- 2 cups cooked rice, tossed in a little sesame oil
- 200 grams gongura leaves, finely chopped
- salt to taste
- sesame oil for cooking
- 1 tsp urad dal
- 1 tsp chana dal
- 2 tsp peanuts
- a sprig of curry leaves
- 1/4 tsp asafoetida
For Pulihora Masala
- 1 tsp coriander seeds
- 2 tsp sesame seeds
- 1 tsp chana dal
- 2 dry red chillies
- To begin making the Gongura Pulihora, wash the Gongura leaves well and finely chop them. Have some cooked rice ready and keep it aside.

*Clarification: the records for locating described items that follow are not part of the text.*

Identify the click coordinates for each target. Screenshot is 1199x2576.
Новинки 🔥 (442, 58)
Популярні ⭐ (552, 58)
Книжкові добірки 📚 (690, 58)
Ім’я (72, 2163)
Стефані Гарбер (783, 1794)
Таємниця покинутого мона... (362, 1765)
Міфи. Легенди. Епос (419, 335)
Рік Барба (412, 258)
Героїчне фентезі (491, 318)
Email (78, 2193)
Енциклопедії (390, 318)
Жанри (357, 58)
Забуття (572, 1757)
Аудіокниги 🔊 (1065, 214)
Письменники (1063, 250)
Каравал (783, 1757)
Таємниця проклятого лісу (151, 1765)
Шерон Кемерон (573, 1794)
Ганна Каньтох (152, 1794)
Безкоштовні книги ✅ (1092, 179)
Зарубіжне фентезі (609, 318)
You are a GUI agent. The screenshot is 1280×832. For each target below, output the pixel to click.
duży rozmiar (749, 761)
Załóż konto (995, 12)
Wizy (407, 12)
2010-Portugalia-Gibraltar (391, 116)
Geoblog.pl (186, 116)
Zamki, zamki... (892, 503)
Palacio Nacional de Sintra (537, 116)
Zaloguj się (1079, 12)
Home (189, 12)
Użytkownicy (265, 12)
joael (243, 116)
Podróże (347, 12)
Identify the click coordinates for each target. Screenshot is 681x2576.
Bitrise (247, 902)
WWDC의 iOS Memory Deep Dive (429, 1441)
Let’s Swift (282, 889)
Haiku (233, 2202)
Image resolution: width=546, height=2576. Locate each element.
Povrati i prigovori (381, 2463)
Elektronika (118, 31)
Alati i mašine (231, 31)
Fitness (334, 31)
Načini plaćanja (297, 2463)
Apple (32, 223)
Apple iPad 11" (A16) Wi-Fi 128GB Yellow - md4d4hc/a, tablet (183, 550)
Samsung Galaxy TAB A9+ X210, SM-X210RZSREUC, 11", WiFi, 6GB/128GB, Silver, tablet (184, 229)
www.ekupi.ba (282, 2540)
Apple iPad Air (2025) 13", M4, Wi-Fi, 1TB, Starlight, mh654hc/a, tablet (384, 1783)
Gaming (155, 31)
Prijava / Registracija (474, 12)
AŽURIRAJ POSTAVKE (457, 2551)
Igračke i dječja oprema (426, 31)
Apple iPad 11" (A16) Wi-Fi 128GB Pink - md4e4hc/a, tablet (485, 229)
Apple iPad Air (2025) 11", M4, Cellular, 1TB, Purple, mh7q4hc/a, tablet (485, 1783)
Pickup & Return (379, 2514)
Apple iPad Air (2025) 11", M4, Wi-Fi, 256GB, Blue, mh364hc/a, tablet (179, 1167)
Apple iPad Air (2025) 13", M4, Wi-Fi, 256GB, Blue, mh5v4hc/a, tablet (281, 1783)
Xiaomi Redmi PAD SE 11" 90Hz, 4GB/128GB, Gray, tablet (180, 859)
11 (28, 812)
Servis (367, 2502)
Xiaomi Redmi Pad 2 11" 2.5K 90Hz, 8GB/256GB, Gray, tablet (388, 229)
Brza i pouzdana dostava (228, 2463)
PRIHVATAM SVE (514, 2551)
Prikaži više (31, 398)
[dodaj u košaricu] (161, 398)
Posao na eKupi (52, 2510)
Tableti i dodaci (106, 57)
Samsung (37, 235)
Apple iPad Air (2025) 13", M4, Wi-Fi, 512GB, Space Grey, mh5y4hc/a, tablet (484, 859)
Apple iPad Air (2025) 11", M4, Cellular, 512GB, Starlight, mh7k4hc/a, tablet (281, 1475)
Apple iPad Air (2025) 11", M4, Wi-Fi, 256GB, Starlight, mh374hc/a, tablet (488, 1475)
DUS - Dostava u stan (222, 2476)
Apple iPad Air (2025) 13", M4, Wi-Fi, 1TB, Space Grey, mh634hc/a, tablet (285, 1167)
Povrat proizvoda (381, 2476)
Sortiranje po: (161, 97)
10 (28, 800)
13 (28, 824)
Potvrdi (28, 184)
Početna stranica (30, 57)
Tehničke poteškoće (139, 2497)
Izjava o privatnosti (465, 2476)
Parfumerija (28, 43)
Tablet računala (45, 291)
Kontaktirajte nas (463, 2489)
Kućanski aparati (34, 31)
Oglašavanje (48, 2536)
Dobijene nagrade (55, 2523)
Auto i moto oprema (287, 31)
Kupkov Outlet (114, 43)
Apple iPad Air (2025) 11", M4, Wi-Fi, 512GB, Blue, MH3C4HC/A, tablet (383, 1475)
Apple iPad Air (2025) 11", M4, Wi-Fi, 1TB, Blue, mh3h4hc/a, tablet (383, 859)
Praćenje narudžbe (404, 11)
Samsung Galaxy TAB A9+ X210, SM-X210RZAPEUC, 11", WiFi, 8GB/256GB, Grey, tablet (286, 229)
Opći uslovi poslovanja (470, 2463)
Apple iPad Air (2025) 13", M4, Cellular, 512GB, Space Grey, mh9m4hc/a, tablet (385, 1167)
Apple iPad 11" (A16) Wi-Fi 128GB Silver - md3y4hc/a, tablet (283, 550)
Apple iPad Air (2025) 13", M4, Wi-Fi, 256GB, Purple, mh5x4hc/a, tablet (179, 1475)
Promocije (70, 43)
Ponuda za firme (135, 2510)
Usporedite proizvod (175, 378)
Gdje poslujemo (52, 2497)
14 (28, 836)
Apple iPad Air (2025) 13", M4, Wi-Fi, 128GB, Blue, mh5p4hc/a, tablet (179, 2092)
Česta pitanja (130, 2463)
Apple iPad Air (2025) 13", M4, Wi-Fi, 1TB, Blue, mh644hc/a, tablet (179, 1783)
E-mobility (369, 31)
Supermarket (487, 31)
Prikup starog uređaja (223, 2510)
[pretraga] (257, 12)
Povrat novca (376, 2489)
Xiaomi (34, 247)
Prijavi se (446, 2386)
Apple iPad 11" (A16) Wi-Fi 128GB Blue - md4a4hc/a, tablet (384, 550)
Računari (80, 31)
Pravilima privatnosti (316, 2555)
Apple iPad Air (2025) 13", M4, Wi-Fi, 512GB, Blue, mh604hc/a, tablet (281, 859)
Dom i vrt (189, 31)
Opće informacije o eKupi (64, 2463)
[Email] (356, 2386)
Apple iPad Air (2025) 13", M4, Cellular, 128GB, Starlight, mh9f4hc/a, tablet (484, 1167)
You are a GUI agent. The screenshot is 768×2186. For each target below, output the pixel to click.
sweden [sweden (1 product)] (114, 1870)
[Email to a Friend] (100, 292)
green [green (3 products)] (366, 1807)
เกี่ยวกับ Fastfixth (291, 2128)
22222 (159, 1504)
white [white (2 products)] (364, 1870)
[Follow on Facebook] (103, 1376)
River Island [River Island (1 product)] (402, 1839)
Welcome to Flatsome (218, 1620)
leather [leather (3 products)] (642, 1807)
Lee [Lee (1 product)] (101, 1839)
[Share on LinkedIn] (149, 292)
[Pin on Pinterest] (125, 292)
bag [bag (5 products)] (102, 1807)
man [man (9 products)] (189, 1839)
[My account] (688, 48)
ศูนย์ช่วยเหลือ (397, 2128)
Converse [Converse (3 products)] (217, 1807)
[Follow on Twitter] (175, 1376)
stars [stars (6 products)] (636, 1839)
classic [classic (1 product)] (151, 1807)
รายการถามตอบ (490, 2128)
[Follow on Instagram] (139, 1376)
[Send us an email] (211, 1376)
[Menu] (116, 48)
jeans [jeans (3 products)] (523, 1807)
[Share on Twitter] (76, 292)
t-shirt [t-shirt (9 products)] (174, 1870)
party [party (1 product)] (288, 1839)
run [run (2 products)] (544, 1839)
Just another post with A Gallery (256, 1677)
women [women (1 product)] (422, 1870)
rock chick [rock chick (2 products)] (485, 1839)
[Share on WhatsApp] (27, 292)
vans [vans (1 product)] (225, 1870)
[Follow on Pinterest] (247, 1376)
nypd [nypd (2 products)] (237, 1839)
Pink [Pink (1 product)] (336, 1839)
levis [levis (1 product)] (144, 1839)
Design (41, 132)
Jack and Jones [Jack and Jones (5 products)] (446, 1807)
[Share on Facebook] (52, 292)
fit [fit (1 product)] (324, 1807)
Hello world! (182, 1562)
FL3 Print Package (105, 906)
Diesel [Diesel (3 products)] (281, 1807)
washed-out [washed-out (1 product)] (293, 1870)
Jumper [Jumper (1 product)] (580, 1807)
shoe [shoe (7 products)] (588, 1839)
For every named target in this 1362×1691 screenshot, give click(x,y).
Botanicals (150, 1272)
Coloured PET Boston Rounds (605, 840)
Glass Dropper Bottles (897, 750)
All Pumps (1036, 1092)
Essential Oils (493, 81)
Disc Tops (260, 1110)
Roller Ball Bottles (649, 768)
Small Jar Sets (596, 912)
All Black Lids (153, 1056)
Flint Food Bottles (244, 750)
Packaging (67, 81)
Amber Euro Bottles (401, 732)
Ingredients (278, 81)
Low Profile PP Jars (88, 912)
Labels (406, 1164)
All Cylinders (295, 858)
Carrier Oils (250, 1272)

- In a skillet, dry roast the ingredients mentioned in the Pulihora masala until browned and crisp. Ensure to roast on low to medium heat so the aromas of the dal and coriander come through. Once well roasted grind into a powder. Keep it aside in the mixer grinder.
- In the same pan add the Gongura leaves and saute them for 2 minutes until it softens. Add this softened leaves to the pulihora masala which is still in the mixer grinder.
- Blend the Gongura masala together until you get a almost smooth paste, without adding any water. Keep aside.
- In a heavy bottomed pan, heat a tablespoon of oil over medium heat. Add the mustard seeds, curry leaves, asafoetida and allow it to crackle. Add the Gongura Masala, turmeric powder, salt to this seasoning and saute for about 8 to 10 minutes on medium heat until it becomes like a pickle like chutney.
- Once the Gongura Pulihora masala is ready, add the cooked rice and gently tossed in the pulihora masala until all the rice is well coated with the masala. Check the salt and adjust to suit your taste.
- Cover the pan and allow the flavours to get absorbed into the rice – for about 4 to 5 minutes. Turn off the heat and give the Gongura Pulihora Rice a stir and serve.
- Serve the Gongura Pulihora as it is for lunch.